Twelve-year-old Walter was sent with his father to the labor camp of Pionki, later to Auschwitz and Sosnowiec, and finally to Mauthausen and two of its subcamps. Public hangings and wanton brutality terrified Walter, lice and hunger plagued him and forced labor exhausted him, but one of the most painful things Walter faced was the realization that his father was fallible. “I thought my father was indestructible, that he was Superman [but] things got so bad . . . that I was the support of my father, yet I was 12 years old and the person that I believed in so strong was falling apart on me.”
In 1945, Walter and his father were marched to Gunskirchen, a sub-camp of Mauthausen. By then, he said, the Nazis were no longer bothering to murder the inmates—they were simply letting the starving, ill and filthy prisoners die on their own. When they were finally liberated by the 71st Infantry Division of the United States Army in May 1945, Walter’s father hovered near death. Taken to a hospital to recuperate, Walter regained his strength, but his father succumbed a month later. At 14, Walter found himself utterly alone.

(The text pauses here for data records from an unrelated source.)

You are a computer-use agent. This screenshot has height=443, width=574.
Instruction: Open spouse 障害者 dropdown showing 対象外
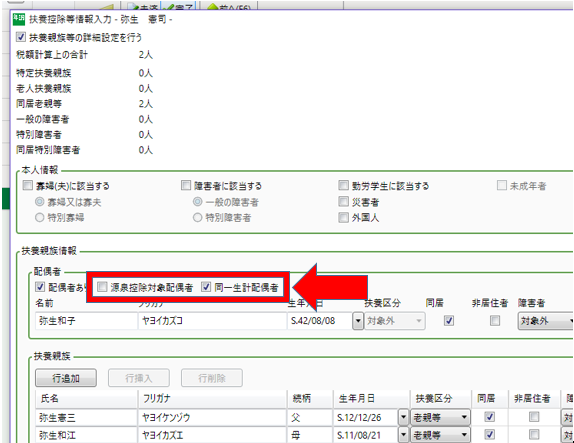(545, 321)
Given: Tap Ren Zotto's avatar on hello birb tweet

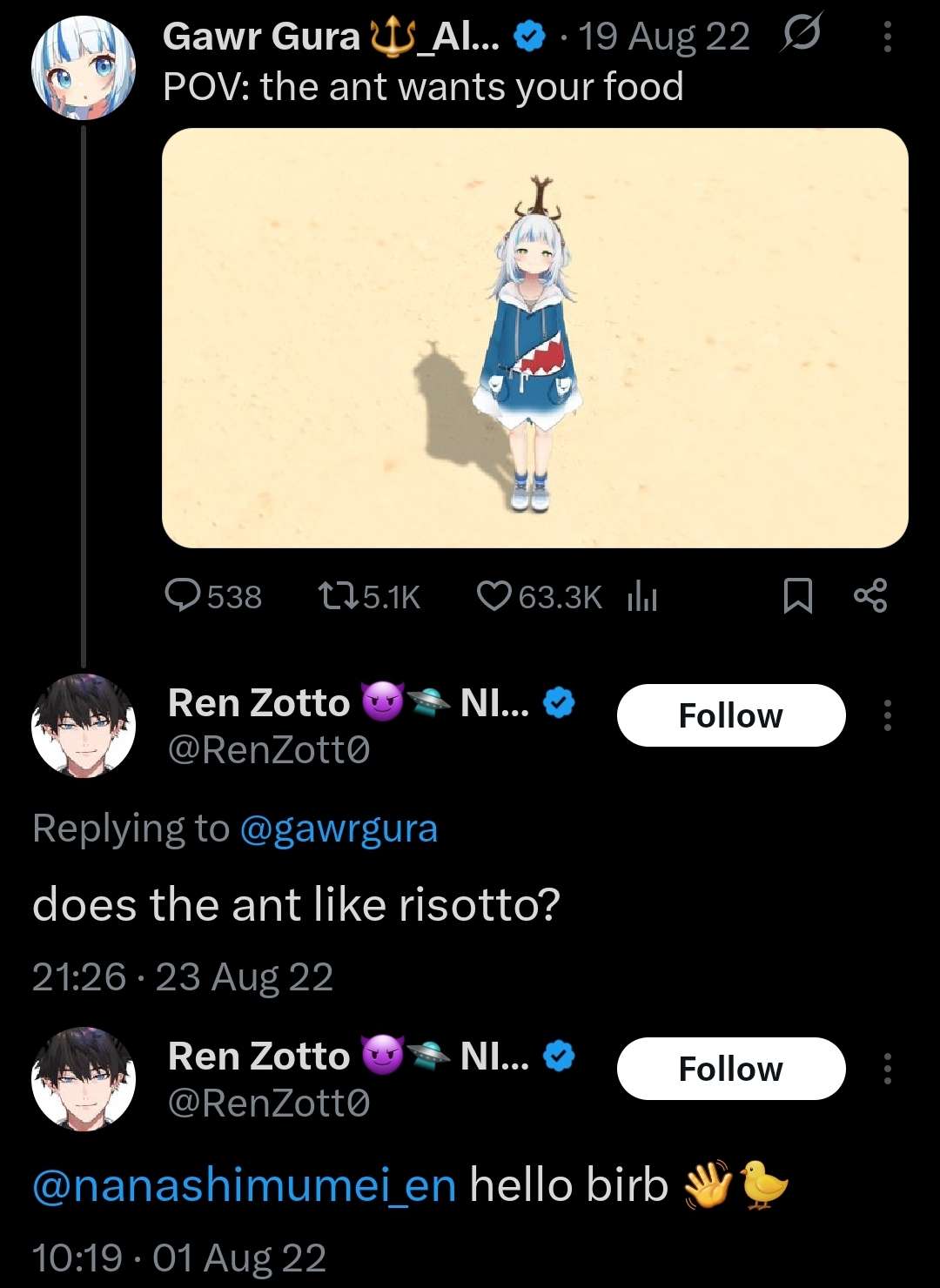Looking at the screenshot, I should 84,1078.
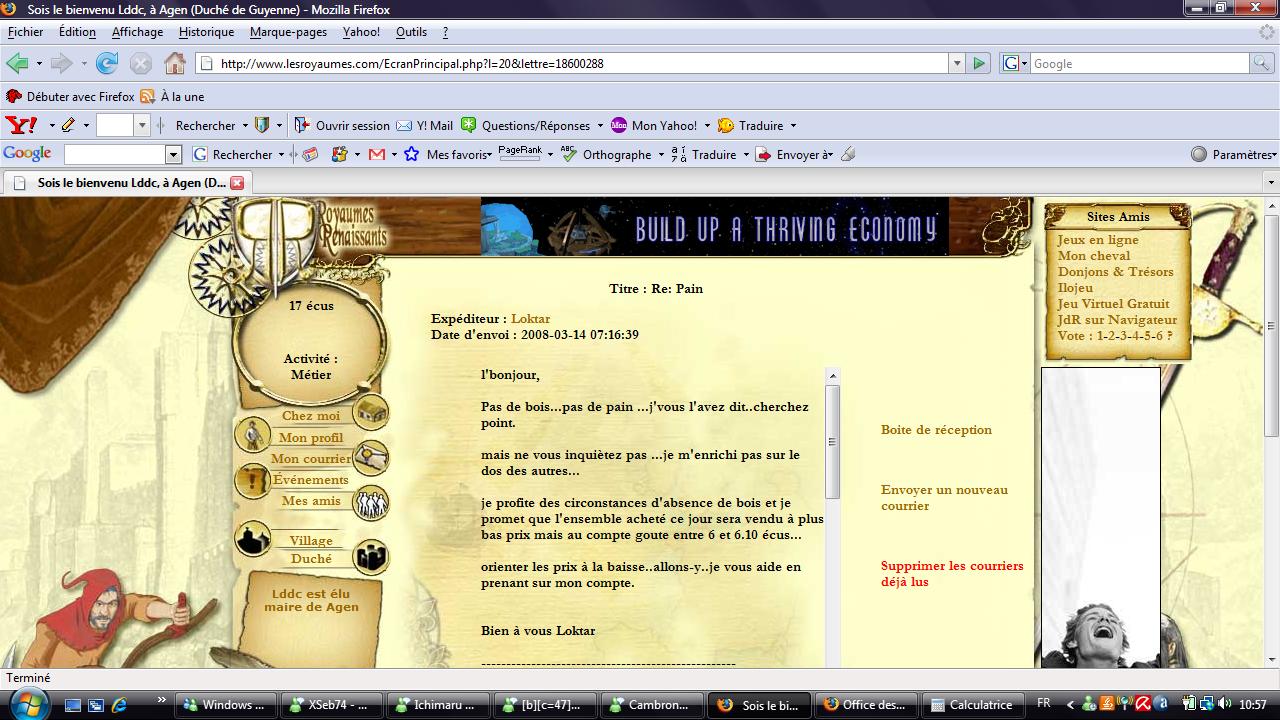1280x720 pixels.
Task: Open the Google toolbar search dropdown
Action: [x=173, y=155]
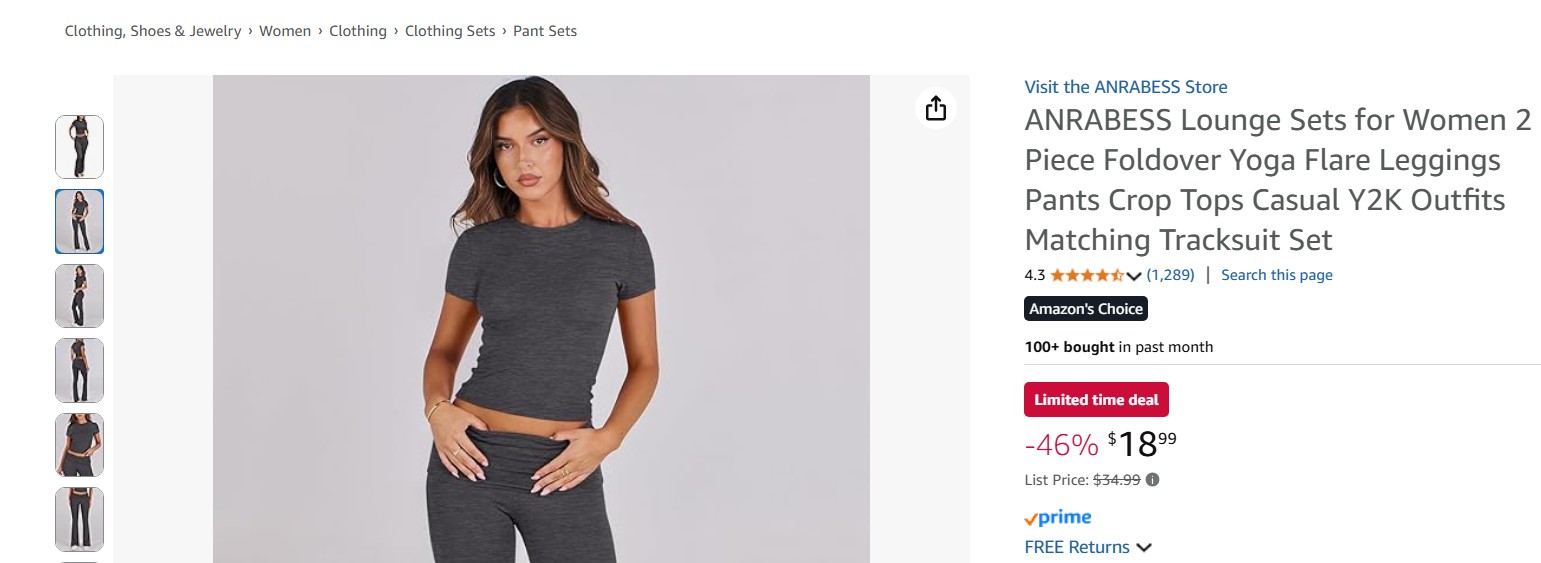The width and height of the screenshot is (1541, 563).
Task: Click the Limited time deal badge
Action: pos(1096,400)
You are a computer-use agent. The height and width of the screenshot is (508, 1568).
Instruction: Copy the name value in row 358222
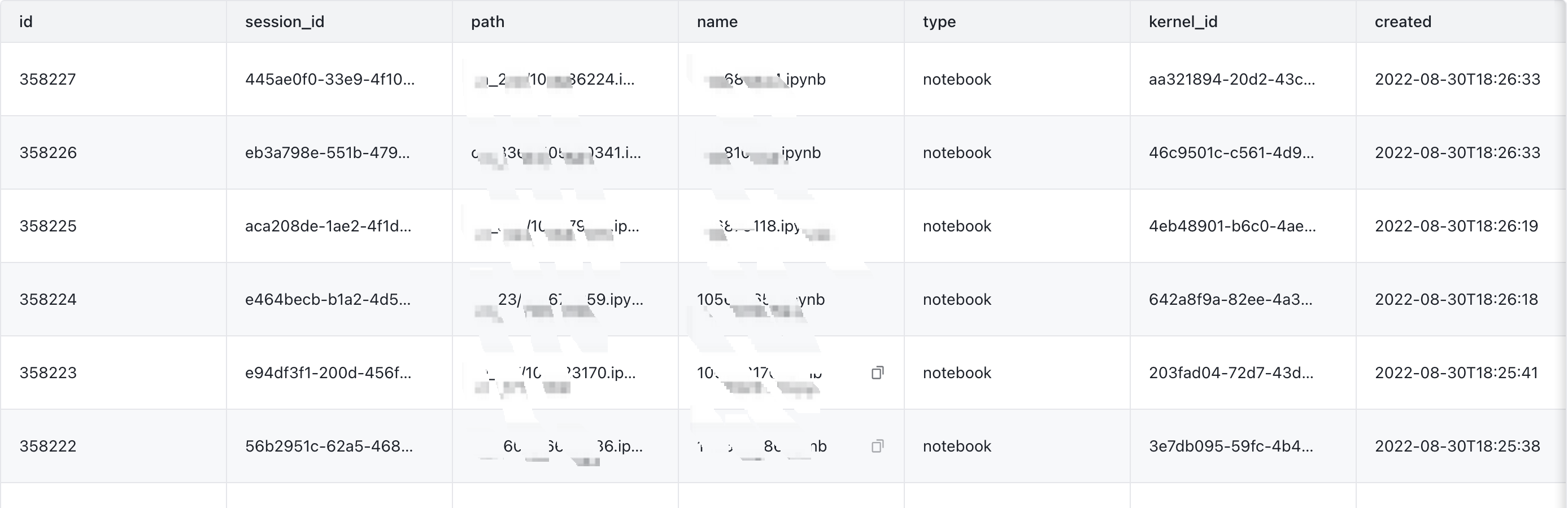click(877, 446)
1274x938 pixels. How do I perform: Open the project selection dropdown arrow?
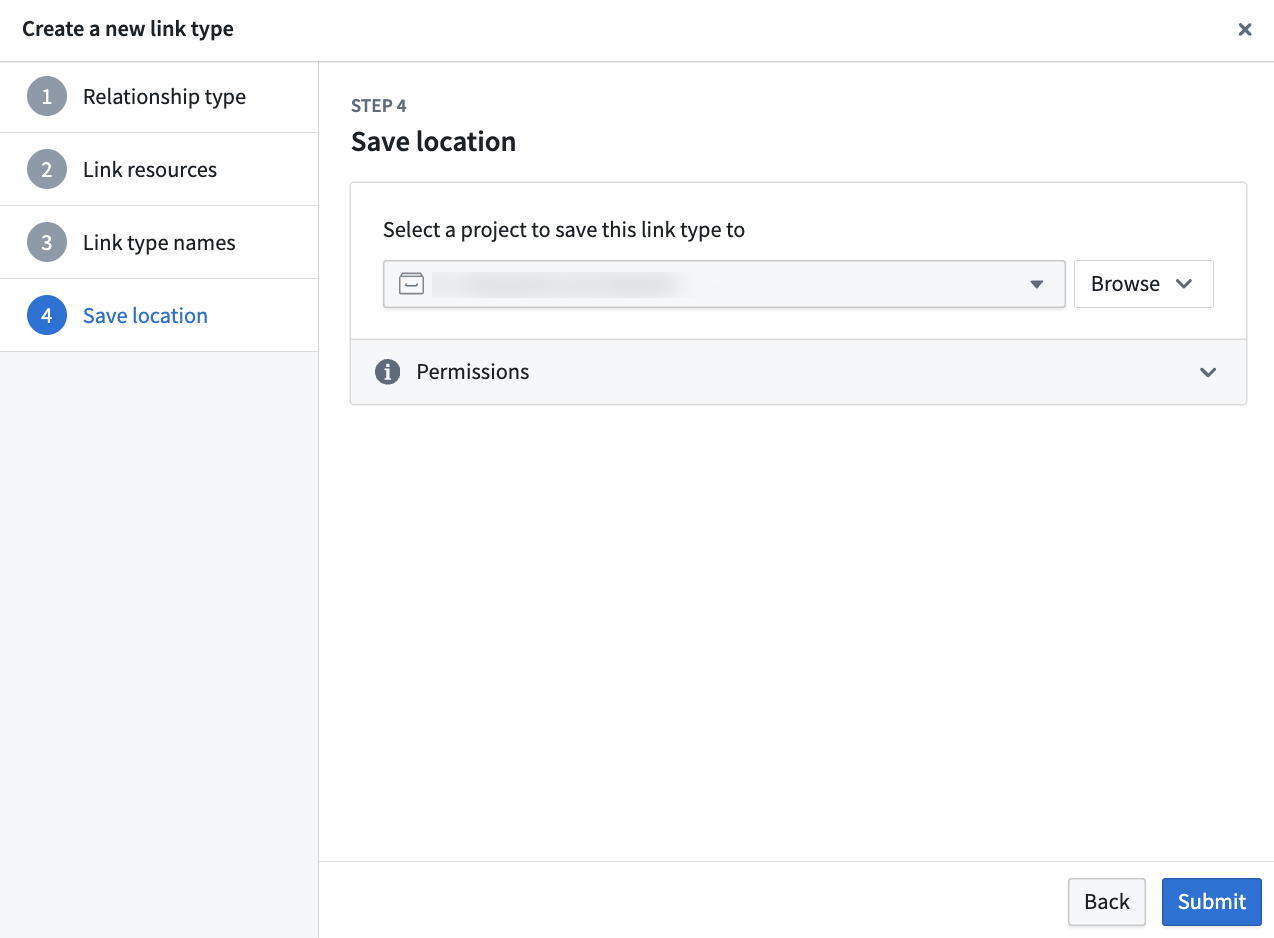pos(1036,285)
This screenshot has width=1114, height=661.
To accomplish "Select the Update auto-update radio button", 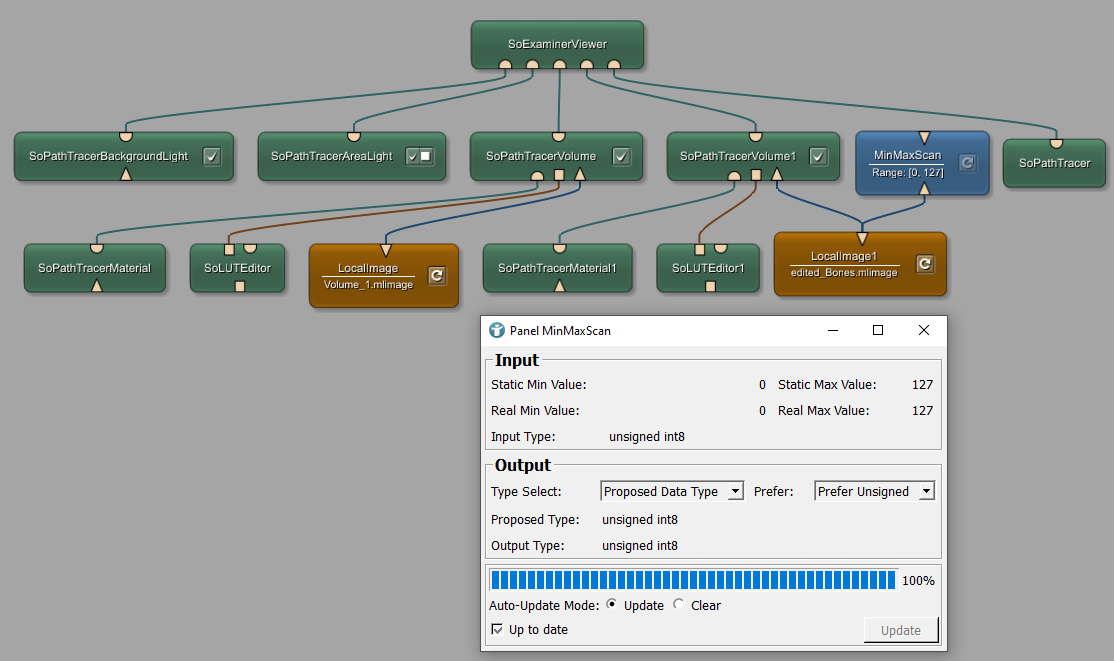I will click(612, 605).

Walter made his way back to Poland where he was reunited with his mother. Together they left for Germany and lived in a camp for displaced persons. In 1947, Walter came to the United States with a group of war orphans, settling in Kansas City, Missouri. There he finished his schooling, started a career in sales and married Lila Greenstein. Two months after his wedding, Walter was drafted and served proudly during the Korean War. He and his wife had two children, Kenny and Risha, named in memory of Walter’s sister. Walter was able to bring his mother to the United States, where she settled in Washington, D.C.
Divorced from Lila in 1975, Walter married Chris Oshman the following year. The couple lived in Houston where Walter established a successful import business. He remained active in Jewish causes, sitting on the boards of the Anti-Defamation League and Holocaust Museum Houston. A gifted speaker, Walter gave more than one thousand talks about the Holocaust and was particularly gratified when a student told him she believed he had survived so he could “connect” to others by discussing his experiences. The Anti-Defamation League established a Teachers’ Award in Walter’s name and he was the first recipient of the St. Augustine Award from St. Thomas University in recognition of his life-changing impact on others.